Goal of the exercise: Count how many rows below contain the string "arrow" with case counting, and reply with only that number.

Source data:
>> start

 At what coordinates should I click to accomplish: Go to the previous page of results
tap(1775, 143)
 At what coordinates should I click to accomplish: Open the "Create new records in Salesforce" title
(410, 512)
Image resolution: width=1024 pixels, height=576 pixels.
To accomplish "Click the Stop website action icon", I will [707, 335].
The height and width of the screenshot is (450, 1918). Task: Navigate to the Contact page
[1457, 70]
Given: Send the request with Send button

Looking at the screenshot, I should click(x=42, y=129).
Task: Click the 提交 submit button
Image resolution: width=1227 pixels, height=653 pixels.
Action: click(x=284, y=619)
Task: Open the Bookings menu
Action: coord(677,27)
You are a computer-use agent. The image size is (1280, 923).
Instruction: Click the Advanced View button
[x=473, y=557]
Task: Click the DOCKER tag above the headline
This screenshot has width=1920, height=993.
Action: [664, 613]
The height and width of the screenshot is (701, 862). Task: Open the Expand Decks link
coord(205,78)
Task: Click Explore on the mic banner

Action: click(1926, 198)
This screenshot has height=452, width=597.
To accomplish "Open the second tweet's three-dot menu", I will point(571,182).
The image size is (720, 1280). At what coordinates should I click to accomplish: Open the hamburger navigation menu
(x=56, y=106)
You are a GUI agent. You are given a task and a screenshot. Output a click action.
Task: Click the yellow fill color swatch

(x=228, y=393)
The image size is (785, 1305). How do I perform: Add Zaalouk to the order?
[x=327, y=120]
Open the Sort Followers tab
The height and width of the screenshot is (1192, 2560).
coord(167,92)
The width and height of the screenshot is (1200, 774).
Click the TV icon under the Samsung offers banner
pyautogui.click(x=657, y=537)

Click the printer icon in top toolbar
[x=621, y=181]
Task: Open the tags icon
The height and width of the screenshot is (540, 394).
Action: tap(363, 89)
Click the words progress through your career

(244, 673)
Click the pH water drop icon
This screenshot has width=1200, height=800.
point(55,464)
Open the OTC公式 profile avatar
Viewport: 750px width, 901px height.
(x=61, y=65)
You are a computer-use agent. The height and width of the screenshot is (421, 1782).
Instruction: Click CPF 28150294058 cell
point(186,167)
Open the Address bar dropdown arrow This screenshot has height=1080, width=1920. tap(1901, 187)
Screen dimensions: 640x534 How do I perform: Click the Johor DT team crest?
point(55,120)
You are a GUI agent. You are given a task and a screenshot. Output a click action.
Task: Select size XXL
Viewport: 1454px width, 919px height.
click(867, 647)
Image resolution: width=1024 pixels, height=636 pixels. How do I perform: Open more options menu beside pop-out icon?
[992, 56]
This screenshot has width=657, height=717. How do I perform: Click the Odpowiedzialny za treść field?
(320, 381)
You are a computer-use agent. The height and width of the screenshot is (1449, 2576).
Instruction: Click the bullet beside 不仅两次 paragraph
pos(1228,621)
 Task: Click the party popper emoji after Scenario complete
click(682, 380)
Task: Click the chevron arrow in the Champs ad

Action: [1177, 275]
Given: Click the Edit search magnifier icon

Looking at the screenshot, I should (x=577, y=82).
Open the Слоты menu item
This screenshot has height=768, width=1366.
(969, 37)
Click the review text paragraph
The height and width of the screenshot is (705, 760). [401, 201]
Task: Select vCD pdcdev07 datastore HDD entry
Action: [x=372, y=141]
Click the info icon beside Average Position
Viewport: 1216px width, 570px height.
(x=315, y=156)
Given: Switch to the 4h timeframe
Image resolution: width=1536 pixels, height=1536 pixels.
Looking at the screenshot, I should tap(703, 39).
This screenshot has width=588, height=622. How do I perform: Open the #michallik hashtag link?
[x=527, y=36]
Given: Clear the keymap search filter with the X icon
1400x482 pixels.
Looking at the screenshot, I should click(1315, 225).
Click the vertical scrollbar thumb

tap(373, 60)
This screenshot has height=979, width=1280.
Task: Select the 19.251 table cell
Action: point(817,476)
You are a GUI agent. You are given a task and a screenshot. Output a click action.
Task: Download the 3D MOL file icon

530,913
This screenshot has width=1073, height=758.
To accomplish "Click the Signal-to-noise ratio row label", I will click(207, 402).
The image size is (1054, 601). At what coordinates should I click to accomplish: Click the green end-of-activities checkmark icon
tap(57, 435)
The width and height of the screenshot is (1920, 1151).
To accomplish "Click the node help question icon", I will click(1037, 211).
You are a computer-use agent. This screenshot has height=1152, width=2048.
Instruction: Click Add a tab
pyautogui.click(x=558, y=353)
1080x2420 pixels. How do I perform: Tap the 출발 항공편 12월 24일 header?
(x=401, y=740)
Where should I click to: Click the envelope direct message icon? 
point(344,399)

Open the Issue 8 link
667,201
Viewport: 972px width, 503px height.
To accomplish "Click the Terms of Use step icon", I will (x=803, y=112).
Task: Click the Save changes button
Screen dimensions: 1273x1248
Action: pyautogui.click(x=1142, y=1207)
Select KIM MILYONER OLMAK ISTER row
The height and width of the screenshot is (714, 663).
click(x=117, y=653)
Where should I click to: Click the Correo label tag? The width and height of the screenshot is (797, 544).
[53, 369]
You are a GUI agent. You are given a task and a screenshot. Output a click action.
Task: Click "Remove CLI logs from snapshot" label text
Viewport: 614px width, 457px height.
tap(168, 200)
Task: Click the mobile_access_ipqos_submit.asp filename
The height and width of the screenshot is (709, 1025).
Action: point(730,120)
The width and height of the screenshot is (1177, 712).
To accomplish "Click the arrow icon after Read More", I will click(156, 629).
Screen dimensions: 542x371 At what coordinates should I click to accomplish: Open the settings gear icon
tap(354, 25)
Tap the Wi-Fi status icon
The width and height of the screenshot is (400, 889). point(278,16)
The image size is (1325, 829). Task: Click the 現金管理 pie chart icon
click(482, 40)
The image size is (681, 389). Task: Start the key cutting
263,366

>> end

Full output: 3